Bartholomeus (Bartholomaeus) Spranger (21 March 1546 – August 1611) was a Flemish Northern Mannerist painter, draughtsman, and etcher. He was born in Antwerp in the Habsburg Netherlands (strictly in the Duchy of Brabant).
He is mentioned in Karel van Mander's Schilderboeck. In 1565, after completing his training with Cornelis van Dalem, Jan Mandijn, and Frans Mostaert, he traveled to Paris and Italy.[1] He worked on wall paintings in various churches. At Rome, he became, like El Greco, a protégé of Giulio Clovio. Pope Pius V appointed him court painter in 1570. He was summoned to Vienna by Maximilian II, Holy Roman Emperor, who died soon after his arrival in 1576. But his successor Rudolf II was even more keen to employ him, and in 1581 he was appointed court painter, the court being by then having moved its seat to Prague, where he stayed until his death there in 1611, shortly before Rudolf was deposed. Rudolf arranged a wealthy marriage for him, and his house was a centre for artists in Prague.

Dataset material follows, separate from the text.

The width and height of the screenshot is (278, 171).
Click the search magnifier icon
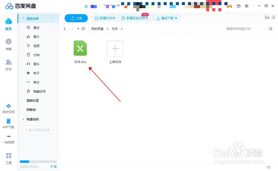[x=271, y=29]
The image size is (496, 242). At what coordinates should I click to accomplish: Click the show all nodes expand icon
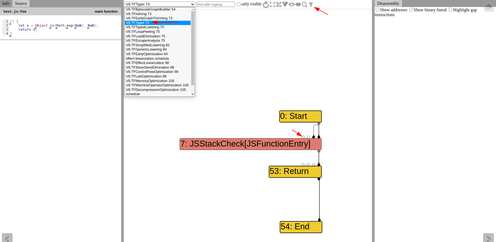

Aegidius Sadeler, who lived in his house in Prague for some time, and Hendrik Goltzius made engravings of his paintings, spreading Spranger's fame around Europe. Spranger's paintings for Rudolf mostly depict mythological nudes in various complex poses, with some connection to the Emperor's esoteric Late-Renaissance philosophical ideas. His paintings are the most characteristic of the final phase of Northern Mannerism; by far the best collection is in Vienna. His drawings have great energy, in a very free technique.